Who will get your super money when you die? This is an important question because for many Australians, their self-managed super fund (SMSF) is a big asset – maybe one of the biggest.
It is also somewhat complicated because SMSF distributions are not governed by a will. Instead, those directions are usually executed under a binding death benefit nomination (BDBN). Just to make things complicated, many BDBNs are designed to lapse after a few years and must be renewed regularly if they are to remain valid.
What happens if the BDBN is forgotten and lapses? What happens if it is not forgotten, but the member has become disabled and cannot renew it? A recent decision of the Supreme Court of Queensland offers a possible solution in the latter situation, but this, too, requires some proactive legal and financial management.
More than anything, however, this is a fresh reminder to have your entire estate plan — including SMSF nomination, power of attorney, will, medical directive and life insurance provisions — reviewed to make sure that all the parts work together and that they reflect your current wishes.
Why Isn’t my Will Enough?
The superannuation contributions many Australians make throughout their working lifetimes are made to funds set up and governed by trust deeds and the Superannuation Industry (Supervision) Act 1993 (SIS Act).
These trust deeds name those who contribute funds as beneficiaries of the trust and set out the conditions (such as the attainment of a certain age) under which they can receive a benefit. Under this legal construct, members do not directly own the funds held by the SMSF. Instead, they have interests and rights described in the deed. This has important tax planning implications.
That, in short, is why superannuation savings exist outside your estate and do not pass under the terms of your will.
What is a Binding Death Benefit Nomination?
A BDBN is a written direction to the trustee of a super fund setting out who should receive your benefit in the event of your death. A valid BDBN remains in effect for only 3 years from the date it is first signed, last amended or confirmed.
If you wish to change or revoke an existing BDBN, you must notify the Trustee in writing, usually by completing the appropriate form. If you wish to continue a BDBN you must advise the Trustee in writing prior to the expiry date. The point many people miss is that, unlike a will, a BDBN requires continuing maintenance to remain valid.
What Happens if a BDBN Lapses?
If there is no BDBN or if a BDBN expires and is not renewed, the trustee generally has the discretion to distribute the money as he or she sees fit. Many will choose to distribute it to the deceased’s estate. This may or may not have the consequences you intend.
Perhaps more troubling, what happens if your BDBN is about to expire while you are alive, but incapacitated? Can some else renew it so that it does not lapse? Can someone else change it?
In August 2018, the Supreme Court of Queensland confronted a situation in which:
- an individual made a lapsing BDBN in 2013 nominating his wife, son and sister as beneficiaries; but lost capacity shortly thereafter;
- under an existing Enduring Power of Attorney, his wife and sister were appointed his attorneys for personal and financial matters;
- in 2016, before the 2013 nomination expired, they filed an extension and then also executed a new BDBN to remedy a defect in the 2013 BDBN which they feared would invalidate the entire document.
Among several other issues, the Court held that a representative under an Enduring Power of Attorney can execute a BDBN on behalf of the principal member.

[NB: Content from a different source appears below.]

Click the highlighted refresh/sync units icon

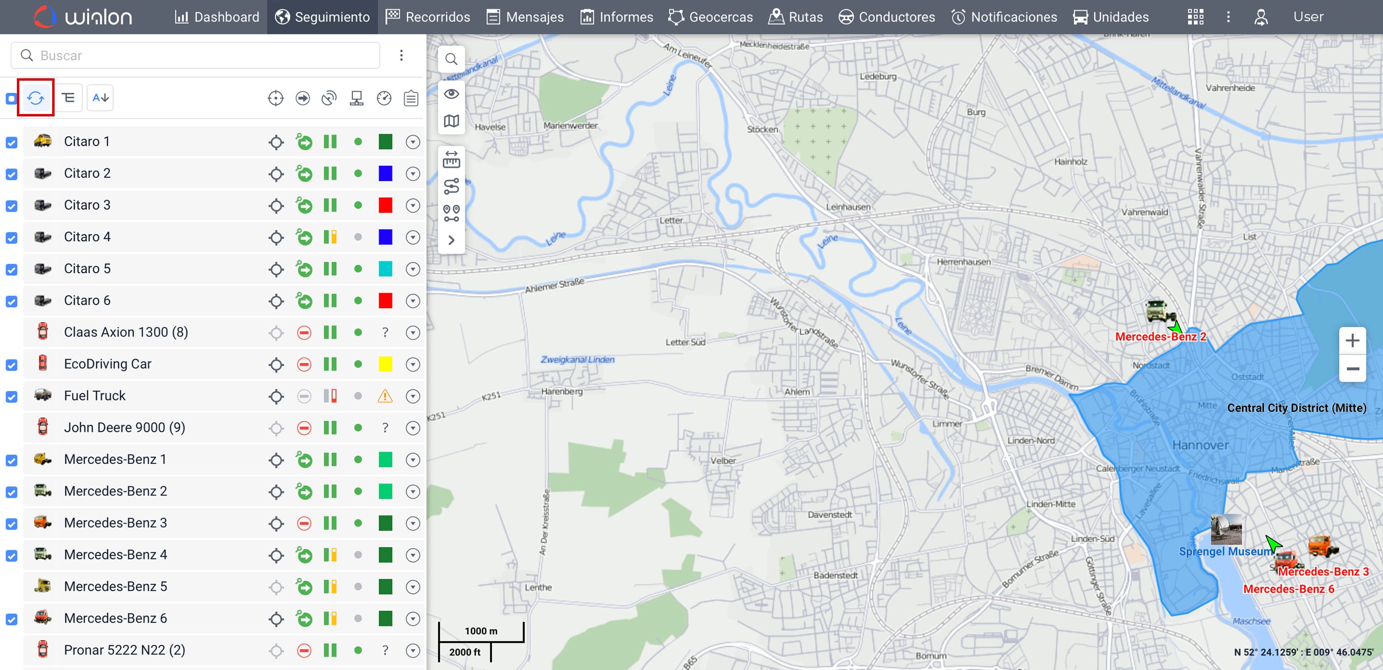35,98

This is significant for those who wish to plan for the possibility of a disability and those who step into their financial shoes in that event.
In practical terms, it is wise to explicitly spell out the powers that representatives under power of attorney are intended to have. It may be important to limit the nominations to those last made by the member of the SMSF to prevent any implication of misappropriation.